COMMENTARY: Problems in the Catholic Church? Let them not eat fish!

c. 1997 Religion News Service (Andrew M. Greeley is a Roman Catholic priest, best-selling novelist and a sociologist at the University of Chicago National Opinion Research Center. Check out his home page at http://www.agreeley.com, or contact him via e-mail at agreel(at)aol.com.) UNDATED _ The decision of the American Catholic bishops to study the reimposition of […]

c. 1997 Religion News Service

(Andrew M. Greeley is a Roman Catholic priest, best-selling novelist and a sociologist at the University of Chicago National Opinion Research Center. Check out his home page at http://www.agreeley.com, or contact him via e-mail at agreel(at)aol.com.)

UNDATED _ The decision of the American Catholic bishops to study the reimposition of the Friday abstinence rule _ a.k.a.”meatless Fridays”_ proves once again that when an institution is in trouble its leaders do not do good things but rather do the things they do well.


Bereft of credibility, the bishops make a new rule, create a new sin. Why they think people will pay any attention to them about this new sin when they pay no attention to them about old sins, does not seem to enter their heads.

The original 1966 decision to repeal the meatless-Friday rule was not a very swift idea. It made about as much sense as throwing St. Christopher and St. Patrick out of the calendar. However, what’s done is done. To try to restore it now is like locking the proverbial barn door after the stallion has run off.

The bishops are studying whether to urge people to go meatless on Fridays voluntarily and not under pain of sin, or to proclaim it a grave sin once again to eat meat on Friday. If they take the former course, nothing is changed and no one will listen. If they take the latter course, it is not clear that many more will listen.

If you ignore the teachings of bishops on birth control and premarital sex (as do 90 percent of American Catholics), and on in-vitro and in utero fertilization (as 80 percent do), then why would you be any more likely to think that you will go to hell because you eat a hamburger on Friday?

Suppose they compromise and say that eating meat on Friday is only a venial sin. How many more votes will that win them?

The reason for the possible rule change, we are told, is that Catholic lay people need to do penance. How, one might ask, do the bishops know this?

Have they talked to any lay people about the subject of penance? Or any of the parish clergy?


Rather they have made up their mind on this subject in the ethereal world in which they live. Just possibly if they consulted the laity and the clergy they might find wide support for a voluntary pledge to abstain on Friday.

But consult? What’s the point of being a bishop if you have to consult? If they are in the business of imposing penance on the laity, why not repeal the rest of the liberalizing changes associated one way or another with the Second Vatican Council?

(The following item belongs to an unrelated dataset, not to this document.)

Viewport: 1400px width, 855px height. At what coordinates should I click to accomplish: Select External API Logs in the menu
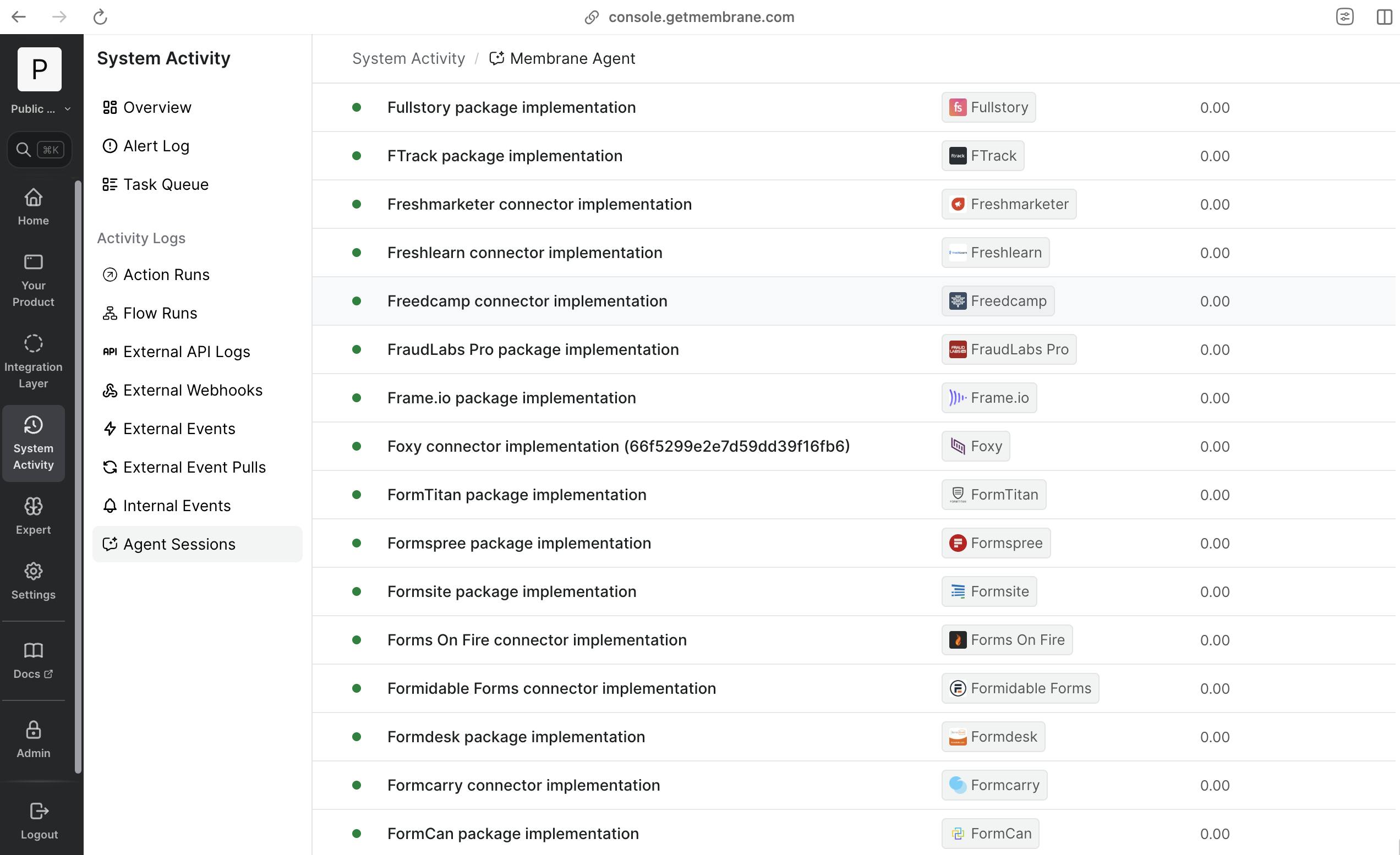(186, 352)
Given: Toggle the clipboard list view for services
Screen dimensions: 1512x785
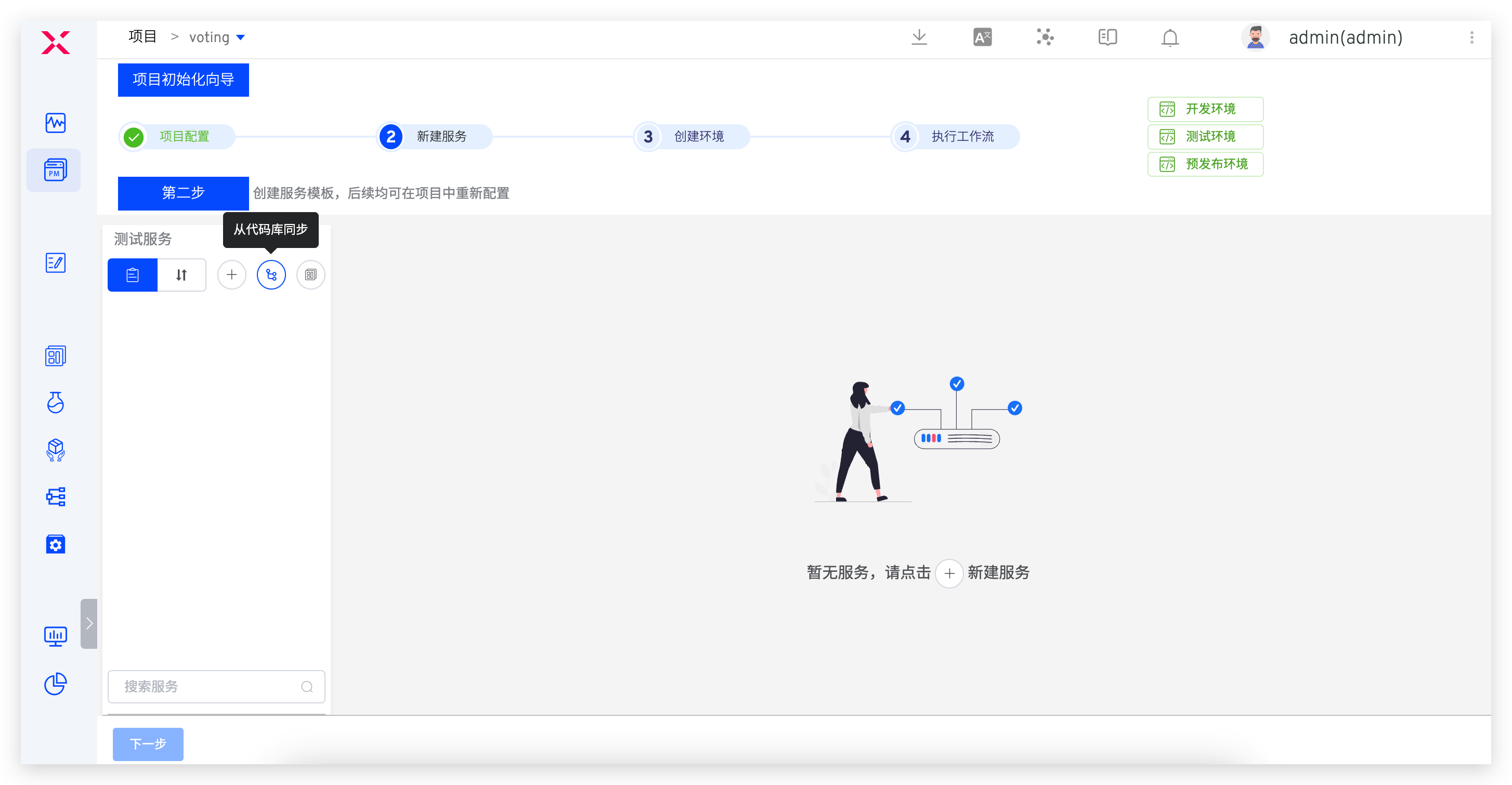Looking at the screenshot, I should click(x=132, y=274).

They might reimpose excommunication for divorced Catholics who remarry. They might abrogate the American annulment norms. Both these changes would impose powerful penance, but only on a relatively small number of people.

Hence, if they want to do something really sweeping, they might abolish all the liturgical reforms. Turn the altar back to its former position so the priest would no longer face the people. Put the Mass back into Latin. Renew the Communion fast from midnight on. Abolish the Saturday evening Mass. Conservatives Catholics would like that.

While they’re at it, the bishops might renounce ecumenism, abolish religious freedom and repeal the document denouncing anti-Semitism.

Do I believe that many bishops want to undue the Second Vatican Council? It was a lot easier and a lot more fun to be a bishop in the good old days. I don’t doubt that some of them would be delighted if the clock could be turned back 35 years.


Most, however, as much as they may not like the present situation of lay and clerical freedom in the church, know that it would be unwise to tamper with reforms.

The meatless-Friday proposal rests on a dangerous assumption: namely, that lay people and lower clergy care what bishops say. In fact, the hierarchy has lost almost all its credibility.

So I have a proposal for the leaders of the American church: I’ll vote for meatless Fridays as a penance for the laity if you vote for your own penance _ a serious investigation of why no one listens to you any more.